Women’s Basketball Preview: Top recruiting class, sister connection make up the Terps’ new “family”

By Max Marcilla

The Maryland Terrapins women’s basketball team has made it a goal to transform their team into a family. It doesn’t hurt that the team actually boasts a pair of biological sisters.

Senior Brionna Jones, an All-Big Ten First Team honoree, has the fun task of welcoming her younger sister Stephanie to the program this season.

“It’s going to be a great experience,” Brionna said. “The chemistry that we’ve built through the years — I think we’ll bring that back to the court and to our play. I think it’s going to be a lot of fun.”

It’s not the first time that the sisters have played on the same team. Stephanie described a similar situation four years ago when they were teammates at Aberdeen High School in Harford CountyMaryland.

“My freshman year of high school I was really nervous about coming in and supporting them [since they were] state champions the year before,” Stephanie said. “Coming here, they have such a high standard here at Maryland, so [Brionna] has helped me just get adjusted to it.”

Stephanie, a 6-foot-2 forward from Havre de Grace, Maryland, is one of six freshmen that will suit up for the Terrapins this season. All six freshmen were 2016 McDonald’s All-American nominees last year. They make up the nation’s top recruiting class.

“We actually have a great relationship with each other,” freshman guard Sarah Myers said. “We all come from such different backgrounds that it’s kind of funny how well we go together…They’re some of my best friends here.”

The Jones family will be well represented in the red, black, and gold this year, but the Terps have built a family atmosphere even for those without a relative on the team.

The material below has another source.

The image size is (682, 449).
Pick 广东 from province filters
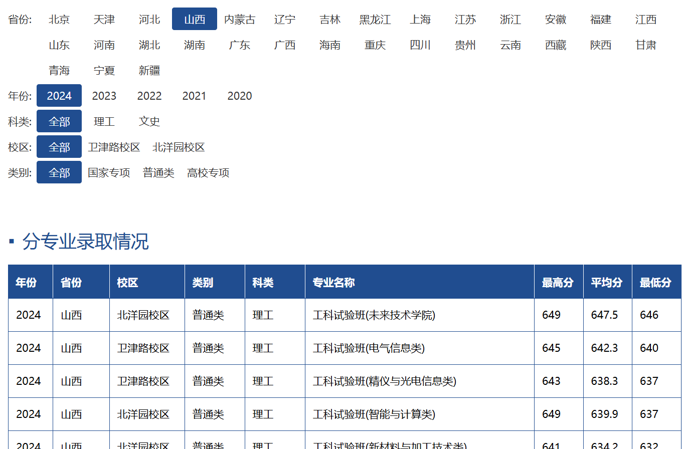[x=240, y=45]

“I think the family atmosphere is the most important thing,” junior Aja Ellison said. “First of all, when you’re playing basketball and you’re in college, it’s stressful…It gets stressful mentally and physically… When you choose a school that you want to go to, you want to go somewhere where you have a family away from home.”

Part of welcoming a top-tier freshman class means the Terps need to have established leaders. Ellison made sure she took on an important role in the Maryland family.

“I think that as far as all the upperclassmen, everybody leads in their own way,” she said. “You need certain things from certain people, especially the leaders. You have one who’s more stern and one who’s more energetic. And I think that’s where I come into play. I give that positive energy — kind of that motherly, nurturing kind of vibe.”

Last season, the Terps wrapped up the regular season with a stellar 31-4 record, the sixth consecutive season they won at least 30 games, but had an early exit in the second round of the NCAA tournament.

Those returning to the program have used the Terps’ season-ending loss to Washington as motivation for this upcoming season.

“We used [the loss] as motivation all offseason,” head coach Brenda Frese said. “That was a past team and this is a new season with new players. We really look onward and upward… I don’t think you ever forget that feeling and that sting and how we didn’t do that job for our seniors and, I think for us, we don’t want to repeat it.”

Led by Brionna Jones, who leads the Big Ten in rebounding, and senior Shatori Walker-Kimbrough, the nation’s top three-point shooter, the Terps have lofty expectations for the upcoming season.

“Obviously we know what we can get from them, both on and off-the-court, with their scoring and how they’ve been able to lead the team,” Frese said. “What I’ve been most impressed with from them has been the leadership piece of blending these six new freshmen and our new players into the elements… We are definitely playing for these two seniors this season.”

The Terps tip-off their season on Wednesday, November 2 with an exhibition game against Bluefield State in preparation for the season opener against UMass Lowell on November 13.